Statistical independence means that one observation is not affected by another; however, the principle of statistical independence is violated if left and right-side measures within a subject are considered to be independent, because they are usually correlated and can affect each other. The purpose of the present study was to analyze the violation of statistical independence in recent orthopaedic research papers and to demonstrate the effect of statistical analysis that considered the data dependency within a subject.Methods:
First, all original articles that had been published in The Journal of Bone and Joint Surgery (American Volume) over a two-year period were evaluated. The analysis was designed to identify articles that included bilateral cases and possible violations of statistical independence. Second, a demonstrative logistic regression without consideration of statistical independence was performed and was compared with a statistical analysis that considered data dependency within a subject. Radiographs of 1200 hips in 600 patients were used to examine the differences in terms of odds ratios (with 95% confidence intervals) of the risk factors for hip osteoarthritis.Results:
Four hundred and eighty-six original articles were reviewed, and 151 articles (including forty-one articles involving the hip, thirty-four involving the knee, twenty-one involving the foot or ankle, nineteen involving the shoulder, ten involving the hand or wrist, nine involving the elbow, and seventeen involving other structures) were considered to include bilateral cases. Of the 486 articles that were reviewed, 120 articles (25%) (including thirty-six articles involving the hip, twenty-six involving the knee, fifteen involving the foot or ankle, fourteen involving the shoulder, seven involving the elbow, six involving the hand or wrist, and sixteen involving other structures) were found to have possibly violated statistical independence.

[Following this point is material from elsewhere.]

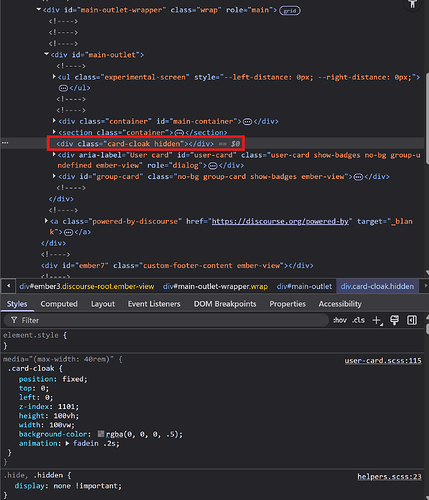This screenshot has width=429, height=500.
Task: Open the Event Listeners tab
Action: pos(154,304)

Demonstrative statistical analysis showed that logistic regression was not robust to the violation of statistical independence. The 95% confidence intervals of the odds ratios for the risk factors showed narrower ranges (1.13 to 2.68 times) when data dependency within a subject was not considered.Conclusions:
Researchers need to consider statistical independence when performing statistical analysis, particularly in studies involving bilateral cases. If data dependency within a subject is not considered, studies involving bilateral cases can bias results, depending on the context of those studies.